President Donald Trump speaks with Mohammed bin Salman in 2017 in the Oval Office of the White House in Washington, D.C. (Official White House Photo by Shealah Craighead)

Ali Shihabi tells us that the U.S. will have to keep dealing with Mohammed bin Salman:

But the idea that the United States can magically disentangle Saudi Arabia from its crown prince is fanciful. If Mohammed bin Salman stays, Washington will not be able to sideline him without harming its own vital interests.

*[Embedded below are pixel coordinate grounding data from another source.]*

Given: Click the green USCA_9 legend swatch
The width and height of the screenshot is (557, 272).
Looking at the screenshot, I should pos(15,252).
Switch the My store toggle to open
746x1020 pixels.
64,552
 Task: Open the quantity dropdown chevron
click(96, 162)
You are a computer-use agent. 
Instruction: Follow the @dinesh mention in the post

Shihabi is right that the U.S. cannot separate the Saudi government from the crown prince, but he draws all the wrong conclusions from this. Mohammed bin Salman is the de facto ruler in the kingdom and heir to the throne, and it is obviously not within our government’s power and it is none of our business to change any of that. It doesn’t follow that the U.S. has to maintain the same relationship with Saudi Arabia while Mohammed bin Salman is in power. The idea that the U.S. would be harming its “vital interests” if it held the crown prince to account for his crimes assumes that continuing to indulge the reckless crown prince has something to do with securing those interests. That’s not true. Saudi Arabia isn’t our ally, and Saudi Arabia under Mohammed bin Salman is a regional menace and a liability. The sooner that the U.S. cuts off its reckless client, the better it will be for U.S. interests.

Shihabi grants that the crown prince is inexperienced, but the bigger problem is that Mohammed bin Salman has not learned anything from his many failures and crimes. The crown prince seems to take for granted that he will always have U.S. backing no matter how many people his government starves and bombs in Yemen and no matter how many dissidents and critics he has tortured and killed. The Trump administration has given him every reason to believe that he can do whatever he likes without jeopardizing ties with Washington, and that guarantees that there will be more of the same reckless and destructive behavior that we have seen over the last four years. Shihabi’s prediction that “Saudi Arabia should have a more measured and thoughtful foreign policy in the future” is based on nothing more than wishful thinking.

If it is true that “his future and the future of Saudi Arabia are indissolubly intertwined,” that makes the case for disentangling the U.S. from Saudi Arabia even stronger. Mohammed bin Salman will likely be in charge of the kingdom for a long time to come, and unless the U.S. wants to be implicated in many more crimes and abuses committed by the crown prince and the Saudi government the time to downgrade the relationship with Riyadh is right now.

about the author

Daniel Larison is a senior editor at TAC, where he also keeps a solo blog. He has been published in the New York Times Book Review, Dallas Morning News, World Politics Review, Politico Magazine, Orthodox Life, Front Porch Republic, The American Scene, and Culture11, and was a columnist for The Week. He holds a PhD in history from the University of Chicago, and resides in Lancaster, PA. Follow him on Twitter.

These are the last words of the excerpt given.